Simulation of fig wasp inclusive fitness outcomes under differential hybrid embryo mortalities
We again used Python programming to model our ‘oviposition trade-off’ hypothesis (https://github.com/ctdarwell/wolPredictor/ciFitnessModel.py) and investigate how offspring fitness might benefit from preferential oviposition facilitated by reduced foundress egg load (or via selective oviposition) despite losses in fecundity resulting from the post-zygotic mechanism of CI. Our model allocates each foundress 1000 eggs whose fitness is determined by three variables: (i) the proportion of conspecifics in the population that the foundress can breed with; (ii) fitness of offspring of conspecific matings (between 0-1); and (iii) fitness of offspring of heterospecific matings (between 0-1). Further, we divide a syconium into five layers - at the centre, all eggs survive, while zero survive at the syconium edge (with 0.75, 0.5, 0.25 survival in the intermediate layers). We compare a ’CI ’ and a ‘no CI ’ model across variation in our three variables. See Fig. 4 for a schematic outline of the parameters.
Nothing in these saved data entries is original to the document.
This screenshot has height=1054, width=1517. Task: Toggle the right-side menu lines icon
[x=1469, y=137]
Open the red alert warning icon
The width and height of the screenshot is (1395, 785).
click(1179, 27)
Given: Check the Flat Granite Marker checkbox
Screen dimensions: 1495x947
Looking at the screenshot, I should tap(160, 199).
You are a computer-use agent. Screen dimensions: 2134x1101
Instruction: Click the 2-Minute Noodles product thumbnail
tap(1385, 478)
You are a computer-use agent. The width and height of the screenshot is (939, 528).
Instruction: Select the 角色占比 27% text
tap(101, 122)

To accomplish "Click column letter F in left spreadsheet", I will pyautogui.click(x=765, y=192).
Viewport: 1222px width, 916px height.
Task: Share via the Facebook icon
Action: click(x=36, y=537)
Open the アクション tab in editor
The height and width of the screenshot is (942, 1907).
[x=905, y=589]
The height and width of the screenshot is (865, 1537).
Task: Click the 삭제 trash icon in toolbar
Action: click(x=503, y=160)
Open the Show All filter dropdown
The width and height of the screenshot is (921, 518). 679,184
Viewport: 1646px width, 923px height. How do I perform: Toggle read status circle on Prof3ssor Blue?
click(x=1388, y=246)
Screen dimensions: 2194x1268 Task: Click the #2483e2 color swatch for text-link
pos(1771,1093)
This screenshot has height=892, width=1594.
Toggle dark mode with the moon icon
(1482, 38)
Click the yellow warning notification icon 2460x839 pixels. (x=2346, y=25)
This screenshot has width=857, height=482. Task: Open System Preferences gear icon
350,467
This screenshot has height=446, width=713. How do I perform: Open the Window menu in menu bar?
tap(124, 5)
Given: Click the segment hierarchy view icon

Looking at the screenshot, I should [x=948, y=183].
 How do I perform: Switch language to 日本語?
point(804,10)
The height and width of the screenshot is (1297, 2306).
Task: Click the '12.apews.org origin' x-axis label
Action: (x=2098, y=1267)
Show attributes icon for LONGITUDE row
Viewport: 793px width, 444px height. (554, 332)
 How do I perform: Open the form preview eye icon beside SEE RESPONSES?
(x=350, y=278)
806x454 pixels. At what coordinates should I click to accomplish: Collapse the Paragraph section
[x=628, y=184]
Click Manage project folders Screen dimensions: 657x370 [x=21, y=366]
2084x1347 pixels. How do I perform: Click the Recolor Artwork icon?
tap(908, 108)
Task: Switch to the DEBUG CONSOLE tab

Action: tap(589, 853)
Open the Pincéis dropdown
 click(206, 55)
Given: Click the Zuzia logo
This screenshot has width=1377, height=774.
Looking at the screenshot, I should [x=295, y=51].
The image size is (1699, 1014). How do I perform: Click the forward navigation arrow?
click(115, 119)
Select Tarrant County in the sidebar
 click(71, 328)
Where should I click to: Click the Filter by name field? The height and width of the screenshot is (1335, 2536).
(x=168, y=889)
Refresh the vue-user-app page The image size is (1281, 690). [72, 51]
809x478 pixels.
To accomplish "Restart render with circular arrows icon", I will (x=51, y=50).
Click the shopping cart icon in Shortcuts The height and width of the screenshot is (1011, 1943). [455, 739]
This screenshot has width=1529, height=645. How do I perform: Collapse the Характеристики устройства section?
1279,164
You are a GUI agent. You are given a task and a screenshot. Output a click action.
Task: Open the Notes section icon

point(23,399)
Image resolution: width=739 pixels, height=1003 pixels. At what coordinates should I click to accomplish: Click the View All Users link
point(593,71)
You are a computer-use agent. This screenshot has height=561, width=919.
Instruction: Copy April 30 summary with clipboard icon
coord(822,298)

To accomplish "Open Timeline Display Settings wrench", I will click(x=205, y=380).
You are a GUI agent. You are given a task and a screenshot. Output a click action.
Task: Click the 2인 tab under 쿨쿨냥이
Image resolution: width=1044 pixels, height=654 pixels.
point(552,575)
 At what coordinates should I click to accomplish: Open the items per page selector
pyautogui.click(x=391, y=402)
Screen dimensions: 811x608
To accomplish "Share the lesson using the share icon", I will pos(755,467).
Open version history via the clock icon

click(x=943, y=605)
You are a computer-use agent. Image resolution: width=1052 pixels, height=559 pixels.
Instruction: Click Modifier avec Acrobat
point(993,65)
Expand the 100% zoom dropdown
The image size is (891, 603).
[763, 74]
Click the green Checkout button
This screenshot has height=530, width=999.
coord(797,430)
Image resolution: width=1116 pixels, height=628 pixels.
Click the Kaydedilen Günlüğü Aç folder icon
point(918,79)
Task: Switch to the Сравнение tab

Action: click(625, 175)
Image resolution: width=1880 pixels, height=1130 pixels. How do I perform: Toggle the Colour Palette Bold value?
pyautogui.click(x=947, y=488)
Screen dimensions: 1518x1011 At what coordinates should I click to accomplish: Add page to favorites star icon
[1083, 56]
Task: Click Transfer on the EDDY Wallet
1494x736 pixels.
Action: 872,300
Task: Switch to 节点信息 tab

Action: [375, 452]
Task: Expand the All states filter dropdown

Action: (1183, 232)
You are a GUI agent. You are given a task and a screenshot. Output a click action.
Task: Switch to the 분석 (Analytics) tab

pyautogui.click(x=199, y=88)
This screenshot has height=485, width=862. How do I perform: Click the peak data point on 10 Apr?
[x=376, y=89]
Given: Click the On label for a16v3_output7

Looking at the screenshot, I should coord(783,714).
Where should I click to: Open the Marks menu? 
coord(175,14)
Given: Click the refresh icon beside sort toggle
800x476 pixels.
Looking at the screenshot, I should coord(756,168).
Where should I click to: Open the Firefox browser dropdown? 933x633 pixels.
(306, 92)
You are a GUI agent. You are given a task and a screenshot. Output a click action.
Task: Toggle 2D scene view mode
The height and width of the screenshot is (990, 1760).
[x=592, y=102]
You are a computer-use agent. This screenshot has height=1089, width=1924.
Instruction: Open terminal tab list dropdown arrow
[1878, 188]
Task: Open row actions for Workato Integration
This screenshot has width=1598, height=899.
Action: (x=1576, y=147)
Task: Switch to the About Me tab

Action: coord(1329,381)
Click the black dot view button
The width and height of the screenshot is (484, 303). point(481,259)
For example, for the no CI model at 75% conspecifics mating opportunities: 75% of eggs get conspecific relative mating fitness (e.g., ω = 0.8) and 25% of eggs get heterospecific relative mating fitness (e.g., ω = 0.2). Each egg gets randomly assigned into a layer of the syconium and each egg’s relative mating fitness is multiplied by its oviposition site fitness (i.e., randomly assigned: 1.0, 0.75, 0.5, 0.25, 0). Finally, all 1000 eggs’ scores are summed to obtain inclusive fitness for the foundress. For the CI model (at 75% conspecifics mating opportunities) we lose 25% of the egg load but all eggs get the conspecific relative mating fitness (i.e., 0.8) - then they are randomly placed into the best remaining 750 oviposition site positions (mimicking that fig wasps preferentially lay in optimum sites). Scores are again multiplied and summed across 10 replicates. The key modeling assumption here is that unviable eggs are not oviposited and thus do not waste premium oviposition sites (this is also equitable to a scenario where egg oviposition order is prioritised). Results are obtained by subtracting realised CI versus no CI fitness across all combinations of conspecific-heterospecific relative mating fitness (i.e., 0-1 for both) surfaces. We display individual heat maps for outcomes at different percentages of conspecific mating opportunities.